Sempre in quell’occasione Gallagher ha anche ricordato quanto indicato da papa Francesco nel messaggio dello scorso 23 marzo incentrato sul tema delle armi nucleari: «La comunità internazionale – ha scritto il Papa – è chiamata ad adottare strategie lungimiranti per promuovere l’obiettivo della pace e della stabilità ed evitare approcci miopi ai problemi di sicurezza nazionale e internazionale».  

Quanto allo specifico scenario coreano, il Papa di ritorno dal recente viaggio in Colombia aveva risposto tra l’altro a una domanda circa la corsa agli armamenti da parte di Pyongyang, affermando: «Mi viene in mente una frase dell’Antico Testamento: l’uomo è uno stupido, è un testardo che non vede. L’unico animale del creato che mette la gamba nella stessa buca, è l’uomo. Il cavallo e gli altri no, non lo fanno. C’è la superbia, la presunzione di dire: “No, ma non sarà così”. E poi c’è il “dio Tasca”, no? Non solo riguardo al creato: tante cose, tante decisioni, tante contraddizioni e alcune di queste dipendono dai soldi». E ancora: «L’uomo è uno stupido, diceva la Bibbia. E così, quando non si vuol vedere, non si vede. Si guarda soltanto da una parte».   
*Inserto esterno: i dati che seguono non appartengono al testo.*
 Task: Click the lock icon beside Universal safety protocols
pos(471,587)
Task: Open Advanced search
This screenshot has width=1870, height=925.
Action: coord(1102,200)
Quanto alla Corea del Nord, «ti dico la verità – diceva il Papa al giornalista che aveva posto la domanda – io non capisco, davvero. Perché davvero non capisco quel mondo della geopolitica, è molto forte per me. Ma credo che, per quello che vedo, lì c’è una lotta di interessi che mi sfuggono, non posso spiegare davvero». In una recente intervista a La Civiltà Cattolica, poi, Hyginus Kim Hee-Joong, arcivescovo cattolico di Gwangju e presidente della Conferenza episcopale coreana , confermava, tra l’altro, di essere stato inviato in Vaticano a maggio dal nuovo presidente della Repubblica coreana, Moon Jae-in, subito dopo la sua elezione, con l’incarico di consegnare al Pontefice una lettera personale: «In quel momento – riferiva l’arcivescovo Hyginus – c’era la minaccia di guerra nella Penisola coreana a causa del conflitto tra gli Stati Uniti e la Corea del Nord. Il nuovo presidente della Corea del Sud voleva spiegare la sua posizione per la pace della Penisola coreana e chiedere la preghiera e l’aiuto di Papa Francesco, prima che egli desse udienza al presidente Trump (udienza concessa il 24 maggio, ndr). Penso che la mia missione sia stata positiva, grazie anche all’aiuto del Segretario di Stato, cardinale Pietro Parolin. Il nuovo presidente, Moon Jae-in, il cui nome di battesimo è “Timoteo” – aggiunge l’Arcivescovo coreano in merito a quell’episodio – ha ringraziato il Pontefice e tutti coloro che ci hanno aiutato».